楽譜のレイアウト、曲の構成(次の曲に間合いなく続けて演奏される場合など)によって、ページのめくりが適当でない場合があるので、別紙を貼りつけるなどして対応する。

第3楽章のホルン・ソロ(一人で演奏すること)が楽譜上4番ホルンに書かれているのをご存知でしょうか。一説によると、初演時のオーケストラでこのメロディーが演奏できる優秀なホルン奏者が4番吹きだったからだそうです。現代オーケストラの担当分けでは1番奏者が吹くことが多く(先日のN響公演でもしかり)、一人の奏者が1番→4番、4番→1番など何度もパートを交代するので、その都度楽譜を準備することになります。

上記の準備が終わり楽譜は音楽家の手もとへ、リハーサルを経て公演が終了したら使用状況を記録し棚に戻す、その繰り返しの日々。寄せては返す波のうえでずっと泳いでは時々浮かんでいる、そんな感覚になることがあります。

ライブラリアンというお仕事との出会い

大学ではヴァイオリンを専攻。卒業を2ヶ月後に控え、掲示板の「オーケストラ・アンサンブル金沢(以下:OEK)ライブラリアン募集」の求人広告を見たことがきっかけでした。

「ライブラリアンって楽譜係のこと? どんな仕事なのだろう…」
いくら考えても想像できませんでした。

当時OEKとの合同公演が岡山県津山市で予定されており、プログラムのメインはショスタコーヴィチ:交響曲第5番でした。公演の1週間前に阪神・淡路大震災が起き、山陽新幹線は復旧の見通しが立たず、金沢からOEKの楽団員が移動できるかも不明。この曲はコンサートマスターのソロがあり、リハーサルでは弾いていたものの本番で弾くことはないと思っていた私は急に焦りました。

「学生だけで公演をすることになれば私がこの曲をリードしなければいけなくなる…」
覚悟を決めなければと思っていた矢先、「予定通り公演を行うことになりました」という発表。

「?」

「OEKは金沢から羽田を経由して鳥取まで空路で向かい、津山市まで電車で複数に分かれて移動します。学生が長期間にわたり準備していたことを岩城宏之音楽監督からうかがっていましたので、金沢からの移動が可能であるのなら、なんとしても駆けつけたいと思っています」というメッセージ。

私が自分の心配をしているころ、OEKはあの状況下で公演実現に向けて検討してくださっていた、きっと直前になって全員分の飛行機の手配をするだけでも大変だったのではないだろうか。これがプロフェッショナルということなんだ! 本当に感動しました。

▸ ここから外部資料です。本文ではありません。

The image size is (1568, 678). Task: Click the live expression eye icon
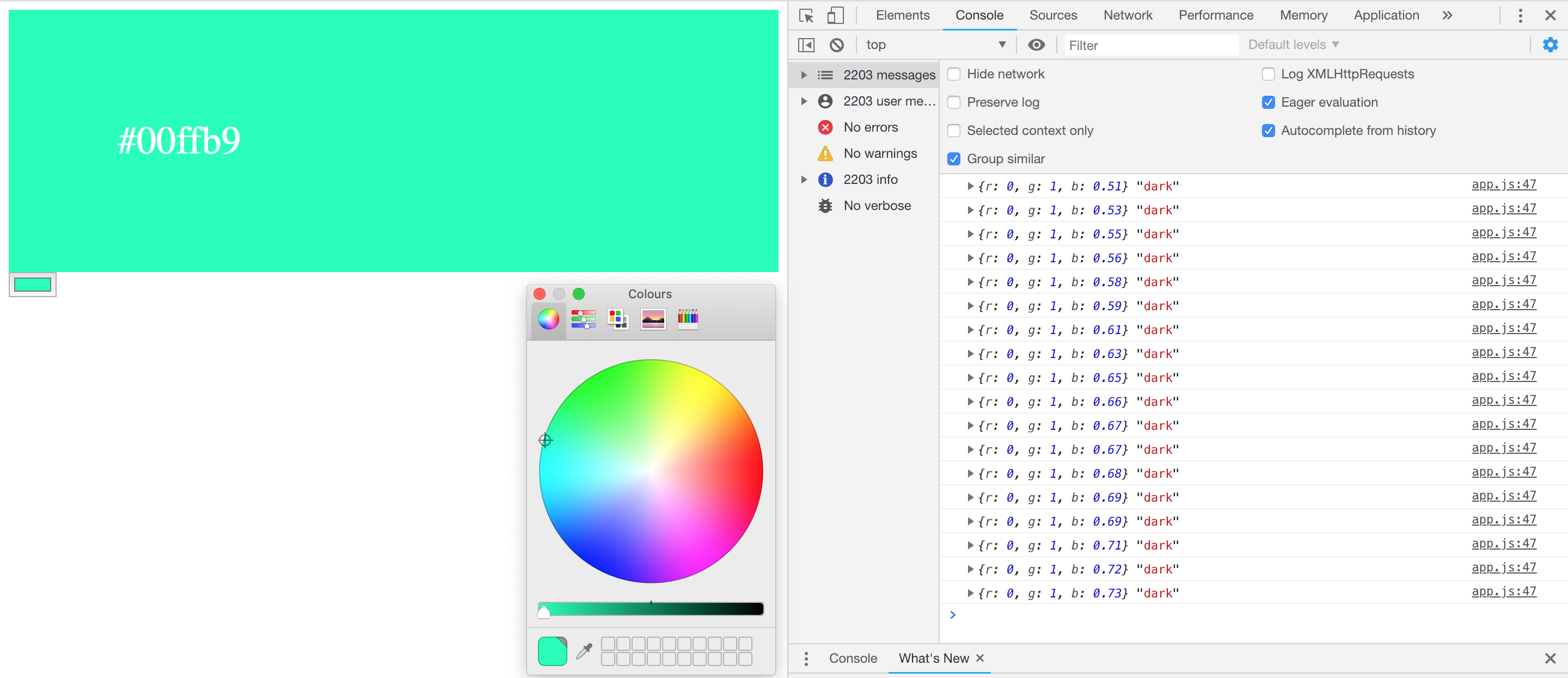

リハーサルと本番でも、真摯にそして心から音楽を楽しんでいる岩城宏之氏とOEKの中で演奏し、その側で見守っている事務局員とステージマネージャーの姿が目に飛び込んできて、「このオーケストラに入りたい、プロの世界で仕事がしてみたい」と強く思いました。入団してからも仕事に向かう凛とした雰囲気と音楽のすばらしさに包まれた、私にとってかけがえのない時間。今でも懐かしく思い出します。

ライブラリアンになってから

とはいえ、やはりOEK入団当初はなにから始めればよいのかまったくわからず、CD録音に必要な楽譜を準備せよ、と歌手からの希望楽曲リストと調性*3の資料を1枚渡された時は頭が真っ白になりました。皆さんも小学校で聴いたことがあるかもしれない「シューベルト:魔王」、リストが管弦楽に編曲したことも当時知らなかったし、どこで楽譜が入手できるのかもわからない、歌手のマネージャーに時差を考えながらFAXを送ったり手紙を書いたり。

*3:調性
歌手の声種や慣習などによって同じ歌でも調が違う場合があるので、事前の確認とその調に合った楽譜が必要になる。カラオケでは+−ボタンで音が変わるので、楽譜も自動でポン! となれば準備は楽ですね。

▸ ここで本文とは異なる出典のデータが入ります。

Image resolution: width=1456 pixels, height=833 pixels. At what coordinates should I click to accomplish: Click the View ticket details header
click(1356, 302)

あるフランス人の指揮者は私が英語で尋ねても必ずフランス語の答え、いつまでも打ち合わせが終わらないので、YesかNoで答えられる質問に変えてなんとかことなきを得たり。

私の質問にいつも親切に対応してくださるライブラリアンの先輩方、夜遅くまで残業している私を心配してごはんを差し入れしてくださった練習場の守衛さんや料理上手の楽団員、たくさんの方々に助けていただきながらあっという間に時間が過ぎていきました。

ヴァイオリン奏者ではなくライブラリアンとしてオーケストラに入団したことは、長い間応援してくれていた家族、友人にとっては残念なことだったかもしれません。でもオーケストラでヴァイオリンを弾いた経験はこの仕事にとても役立っています。

私が演奏しているころ、第九の第1楽章第2主題は「レーソファーシ♭ラーミ♭ド」(Breitkopf社に記載)が主流でしたが、今はBärenreiter社の新校訂楽譜に基づき「レーソファーレラーミ♭ド」と演奏することが増えています。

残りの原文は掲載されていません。